E mentre noi ci godiamo questo gioiello su RaiPlay, lui ha deciso di non voler «aspettare altri sette anni perché ne vediate un altro. Ora vorrei farne un altro subito, appena sarà possibile tornare sul set. Ho un’idea pazza, che confesso per la prima volta qui: ho voglia di mostrare una storia sull’amore alla mia età, anzi a qualunque età. Io le donne di solito le sogno, al massimo le sfioro. Non ho mai pensato di essere in grado di capirle, figuriamoci di raccontarle, mi spavento solo a pensarlo questo film.
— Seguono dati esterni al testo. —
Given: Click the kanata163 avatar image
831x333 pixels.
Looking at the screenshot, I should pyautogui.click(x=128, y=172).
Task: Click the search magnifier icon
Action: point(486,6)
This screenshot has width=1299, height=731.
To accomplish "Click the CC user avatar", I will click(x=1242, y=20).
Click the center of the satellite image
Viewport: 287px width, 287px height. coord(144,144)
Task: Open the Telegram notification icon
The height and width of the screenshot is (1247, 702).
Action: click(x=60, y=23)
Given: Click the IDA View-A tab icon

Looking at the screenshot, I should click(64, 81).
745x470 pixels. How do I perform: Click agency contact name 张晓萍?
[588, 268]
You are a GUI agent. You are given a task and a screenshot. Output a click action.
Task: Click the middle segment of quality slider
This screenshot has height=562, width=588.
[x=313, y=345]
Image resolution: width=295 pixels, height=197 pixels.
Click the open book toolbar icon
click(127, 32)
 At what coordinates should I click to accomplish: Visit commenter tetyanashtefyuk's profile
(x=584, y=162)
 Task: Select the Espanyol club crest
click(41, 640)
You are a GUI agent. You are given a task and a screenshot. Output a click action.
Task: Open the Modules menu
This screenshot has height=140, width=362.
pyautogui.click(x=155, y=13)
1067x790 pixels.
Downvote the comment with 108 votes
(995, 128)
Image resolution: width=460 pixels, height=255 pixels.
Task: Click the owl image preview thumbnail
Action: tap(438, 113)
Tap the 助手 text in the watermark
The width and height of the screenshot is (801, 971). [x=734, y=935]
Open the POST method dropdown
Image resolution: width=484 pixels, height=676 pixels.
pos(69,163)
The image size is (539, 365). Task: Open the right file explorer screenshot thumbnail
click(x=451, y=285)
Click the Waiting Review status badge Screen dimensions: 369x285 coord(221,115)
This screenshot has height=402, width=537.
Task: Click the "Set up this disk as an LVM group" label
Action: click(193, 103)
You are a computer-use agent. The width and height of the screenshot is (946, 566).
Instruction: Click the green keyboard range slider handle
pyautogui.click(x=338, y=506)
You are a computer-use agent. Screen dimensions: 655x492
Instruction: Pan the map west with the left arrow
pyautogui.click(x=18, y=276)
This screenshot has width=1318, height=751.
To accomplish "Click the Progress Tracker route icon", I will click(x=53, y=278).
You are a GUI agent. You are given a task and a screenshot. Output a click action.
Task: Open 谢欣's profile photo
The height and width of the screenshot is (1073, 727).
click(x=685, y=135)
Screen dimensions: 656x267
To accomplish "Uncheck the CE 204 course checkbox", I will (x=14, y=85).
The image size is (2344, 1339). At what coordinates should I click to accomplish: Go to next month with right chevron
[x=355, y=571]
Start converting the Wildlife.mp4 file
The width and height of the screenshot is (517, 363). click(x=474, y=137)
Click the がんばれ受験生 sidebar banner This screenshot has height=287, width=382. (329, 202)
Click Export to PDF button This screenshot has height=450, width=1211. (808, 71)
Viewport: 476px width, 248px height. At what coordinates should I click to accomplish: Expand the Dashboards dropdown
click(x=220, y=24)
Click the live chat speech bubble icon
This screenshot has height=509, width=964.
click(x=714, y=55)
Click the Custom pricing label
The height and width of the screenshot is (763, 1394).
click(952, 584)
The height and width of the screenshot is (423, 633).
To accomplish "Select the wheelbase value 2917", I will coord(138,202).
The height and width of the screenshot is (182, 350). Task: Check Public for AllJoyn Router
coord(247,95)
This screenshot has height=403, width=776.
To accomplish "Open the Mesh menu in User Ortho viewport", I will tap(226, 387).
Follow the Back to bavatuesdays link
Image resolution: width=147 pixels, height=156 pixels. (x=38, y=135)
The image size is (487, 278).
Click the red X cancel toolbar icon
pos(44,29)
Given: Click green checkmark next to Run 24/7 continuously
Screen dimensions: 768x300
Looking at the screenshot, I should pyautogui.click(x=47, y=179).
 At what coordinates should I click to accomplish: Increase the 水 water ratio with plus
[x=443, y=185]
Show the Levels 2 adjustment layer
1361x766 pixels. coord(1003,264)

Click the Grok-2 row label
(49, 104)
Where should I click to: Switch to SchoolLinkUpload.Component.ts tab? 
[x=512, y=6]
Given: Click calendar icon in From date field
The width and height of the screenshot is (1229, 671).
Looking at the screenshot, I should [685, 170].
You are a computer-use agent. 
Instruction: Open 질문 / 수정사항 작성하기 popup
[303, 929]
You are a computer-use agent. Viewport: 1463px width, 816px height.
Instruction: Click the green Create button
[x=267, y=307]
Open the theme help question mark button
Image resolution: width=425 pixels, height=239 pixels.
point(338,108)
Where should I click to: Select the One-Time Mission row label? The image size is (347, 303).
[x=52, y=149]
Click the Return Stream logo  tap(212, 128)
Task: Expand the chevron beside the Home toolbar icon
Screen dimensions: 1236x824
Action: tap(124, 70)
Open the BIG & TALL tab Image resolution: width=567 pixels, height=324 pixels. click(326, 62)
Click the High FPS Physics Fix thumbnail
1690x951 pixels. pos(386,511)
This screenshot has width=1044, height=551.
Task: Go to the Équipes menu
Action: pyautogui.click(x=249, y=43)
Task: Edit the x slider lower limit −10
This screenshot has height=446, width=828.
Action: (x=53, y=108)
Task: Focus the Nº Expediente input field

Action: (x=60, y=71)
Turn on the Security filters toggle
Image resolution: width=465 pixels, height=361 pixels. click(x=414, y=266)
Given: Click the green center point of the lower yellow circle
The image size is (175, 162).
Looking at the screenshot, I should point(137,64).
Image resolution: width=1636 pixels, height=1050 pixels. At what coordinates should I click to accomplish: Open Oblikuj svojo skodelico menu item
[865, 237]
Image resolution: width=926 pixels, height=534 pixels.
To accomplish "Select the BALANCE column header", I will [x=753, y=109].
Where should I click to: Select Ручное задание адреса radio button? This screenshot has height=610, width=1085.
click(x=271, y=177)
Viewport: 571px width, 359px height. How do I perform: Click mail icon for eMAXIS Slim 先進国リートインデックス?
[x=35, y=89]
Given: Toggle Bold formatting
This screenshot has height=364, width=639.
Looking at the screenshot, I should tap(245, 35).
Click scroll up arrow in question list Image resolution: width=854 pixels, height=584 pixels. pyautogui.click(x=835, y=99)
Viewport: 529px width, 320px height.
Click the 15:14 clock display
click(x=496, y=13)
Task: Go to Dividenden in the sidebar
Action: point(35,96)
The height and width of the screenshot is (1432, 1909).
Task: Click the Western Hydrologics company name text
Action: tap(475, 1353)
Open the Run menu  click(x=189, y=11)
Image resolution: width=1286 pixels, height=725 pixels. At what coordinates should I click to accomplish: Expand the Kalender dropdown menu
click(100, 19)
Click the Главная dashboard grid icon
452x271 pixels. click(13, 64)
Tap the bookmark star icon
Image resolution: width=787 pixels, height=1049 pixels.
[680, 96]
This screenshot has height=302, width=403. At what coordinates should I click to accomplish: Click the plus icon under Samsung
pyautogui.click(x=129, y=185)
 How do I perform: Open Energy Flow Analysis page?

Ma io, che intorno alle donne ci giro sempre, devo entrare e mettermi alla prova in un mondo infinito e interessantissimo. Il loro». Certo, con le norme anti-Covid sarà difficile anche solo sfiorarle fisicamente, caro Gianni. Ma siamo sicuri che troverai il modo. In fondo, ci hai saputo raccontare tre irresistibili viaggiatori le cui colonne d’Ercole si stagliano al capolinea degli autobus di Tor Tre Teste.